Based on our experience and supported by a recently published guideline on CD , we suggest monitoring body weight at diagnosis and nutritional serum parameters; at least vitamin B6, folic acid, B12 and zinc and in any case (25-hydroxy) D of the fat soluble vitamins (due to its connection with presence of osteomalacia). Moreover, we suggest follow-up until serum values are at satisfying levels or upon indication (for instance, if bone density deviations, chronic diarrhoea, or skin lesions are present). Practically, a standard complete multivitamin supplement (100%–300% of RDA) should be considered for every newly diagnosed CD-patient. Continuation time has yet to be determined, since patients are at risk for vitamin deficiencies even after 10 years of a GFD . Evidently, hypervitaminosis should be avoided, in particular regarding pyridoxine and iron [56,57]. It is demonstrated that bone-mineral density and nutritional status can improve after a GFD treatment  as well as that of general well-being, which can improve after vitamin B supplementation in CD-patients on a GFD .

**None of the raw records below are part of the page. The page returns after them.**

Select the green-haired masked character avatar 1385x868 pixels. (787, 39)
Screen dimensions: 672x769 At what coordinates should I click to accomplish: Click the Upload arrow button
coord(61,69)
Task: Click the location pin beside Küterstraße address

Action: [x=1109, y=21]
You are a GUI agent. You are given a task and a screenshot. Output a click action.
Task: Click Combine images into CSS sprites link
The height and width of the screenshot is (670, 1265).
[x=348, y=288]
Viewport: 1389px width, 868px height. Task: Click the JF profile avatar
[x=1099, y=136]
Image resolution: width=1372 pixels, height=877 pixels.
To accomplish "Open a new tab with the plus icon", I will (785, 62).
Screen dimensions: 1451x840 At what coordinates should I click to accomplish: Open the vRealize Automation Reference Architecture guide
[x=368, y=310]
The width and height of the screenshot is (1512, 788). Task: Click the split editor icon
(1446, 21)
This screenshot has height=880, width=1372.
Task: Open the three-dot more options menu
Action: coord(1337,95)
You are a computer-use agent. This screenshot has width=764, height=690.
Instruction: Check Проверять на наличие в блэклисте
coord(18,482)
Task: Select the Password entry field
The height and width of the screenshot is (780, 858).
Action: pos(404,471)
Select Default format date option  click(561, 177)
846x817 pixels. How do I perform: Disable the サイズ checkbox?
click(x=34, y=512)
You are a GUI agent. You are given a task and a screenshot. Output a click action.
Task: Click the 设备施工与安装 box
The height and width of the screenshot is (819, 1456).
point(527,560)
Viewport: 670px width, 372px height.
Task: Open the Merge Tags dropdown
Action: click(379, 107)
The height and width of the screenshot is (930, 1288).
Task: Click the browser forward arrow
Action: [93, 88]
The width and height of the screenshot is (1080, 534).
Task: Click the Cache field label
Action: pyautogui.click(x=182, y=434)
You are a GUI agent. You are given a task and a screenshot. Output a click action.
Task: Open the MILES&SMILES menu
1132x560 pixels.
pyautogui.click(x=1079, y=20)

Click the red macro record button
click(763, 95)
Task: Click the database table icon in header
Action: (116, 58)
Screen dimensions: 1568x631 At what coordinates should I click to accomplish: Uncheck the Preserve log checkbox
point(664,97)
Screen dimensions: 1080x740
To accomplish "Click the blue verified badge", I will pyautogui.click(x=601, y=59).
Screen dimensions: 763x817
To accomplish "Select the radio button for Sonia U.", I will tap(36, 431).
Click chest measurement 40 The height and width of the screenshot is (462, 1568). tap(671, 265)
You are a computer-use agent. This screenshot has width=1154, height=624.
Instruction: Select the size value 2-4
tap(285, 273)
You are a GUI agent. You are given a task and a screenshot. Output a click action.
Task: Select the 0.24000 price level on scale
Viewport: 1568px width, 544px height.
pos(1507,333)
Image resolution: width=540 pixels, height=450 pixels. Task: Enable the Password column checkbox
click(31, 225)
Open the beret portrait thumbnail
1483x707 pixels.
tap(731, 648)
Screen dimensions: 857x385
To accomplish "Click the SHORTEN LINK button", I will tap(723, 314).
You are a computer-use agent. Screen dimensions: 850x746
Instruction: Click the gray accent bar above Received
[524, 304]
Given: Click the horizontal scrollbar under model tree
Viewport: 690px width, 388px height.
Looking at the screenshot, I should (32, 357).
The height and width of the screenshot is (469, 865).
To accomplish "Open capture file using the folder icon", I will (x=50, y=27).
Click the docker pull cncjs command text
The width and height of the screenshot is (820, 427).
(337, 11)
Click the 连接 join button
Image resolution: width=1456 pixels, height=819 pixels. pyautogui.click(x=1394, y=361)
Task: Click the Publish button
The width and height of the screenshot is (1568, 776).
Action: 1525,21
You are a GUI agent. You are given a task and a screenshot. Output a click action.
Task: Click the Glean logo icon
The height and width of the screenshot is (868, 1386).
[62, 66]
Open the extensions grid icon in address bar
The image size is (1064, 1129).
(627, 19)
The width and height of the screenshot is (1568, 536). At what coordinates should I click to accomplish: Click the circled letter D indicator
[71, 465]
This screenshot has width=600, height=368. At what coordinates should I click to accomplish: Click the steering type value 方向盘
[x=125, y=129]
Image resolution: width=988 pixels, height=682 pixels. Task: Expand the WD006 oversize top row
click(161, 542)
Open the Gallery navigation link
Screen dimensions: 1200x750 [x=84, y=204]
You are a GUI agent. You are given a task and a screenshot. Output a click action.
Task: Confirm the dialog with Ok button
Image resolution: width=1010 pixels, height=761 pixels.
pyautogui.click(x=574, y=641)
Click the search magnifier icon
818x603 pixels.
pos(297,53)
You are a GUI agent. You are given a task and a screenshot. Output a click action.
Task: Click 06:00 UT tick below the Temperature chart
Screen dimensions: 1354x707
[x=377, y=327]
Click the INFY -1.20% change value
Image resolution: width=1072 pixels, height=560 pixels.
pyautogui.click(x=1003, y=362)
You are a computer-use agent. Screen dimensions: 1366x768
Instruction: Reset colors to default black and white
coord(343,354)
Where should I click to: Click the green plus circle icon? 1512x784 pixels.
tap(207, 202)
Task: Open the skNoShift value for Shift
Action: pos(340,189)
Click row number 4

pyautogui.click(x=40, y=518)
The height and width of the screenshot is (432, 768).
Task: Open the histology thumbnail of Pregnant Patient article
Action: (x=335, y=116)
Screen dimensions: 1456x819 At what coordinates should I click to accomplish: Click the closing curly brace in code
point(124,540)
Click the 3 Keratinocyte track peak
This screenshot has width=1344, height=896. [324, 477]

In conclusion, deficiencies of vitamins or minerals are frequently observed in untreated adult Dutch CD-patients using a Western diet, although they are currently diagnosed earlier than in the previous century. This was observed even in obese patients. Almost 90% of the newly diagnosed CD-patients had one or more nutritional deficiencies. Malnutrition, expressed as an involuntary weight loss or being underweight, was found in 16% and 7.5% of patients, respectively, while overweight status (BMI > 25 kg/m2) was present in almost 30% of the patients. Therefore, these results indicate that extensive nutritional assessment of body weight and serum nutritional parameters should be an integral part of celiac disease treatment to guide nutritional advices and follow-up in CD-treatment by means of an adequately composed individual-based, gluten free diet.
The authors thank the Department of Clinical Chemistry of the VU University Medical Centre in Amsterdam for their help with the analyses. And student Priyantha Malhoe for her assistance at the beginning of this manuscript.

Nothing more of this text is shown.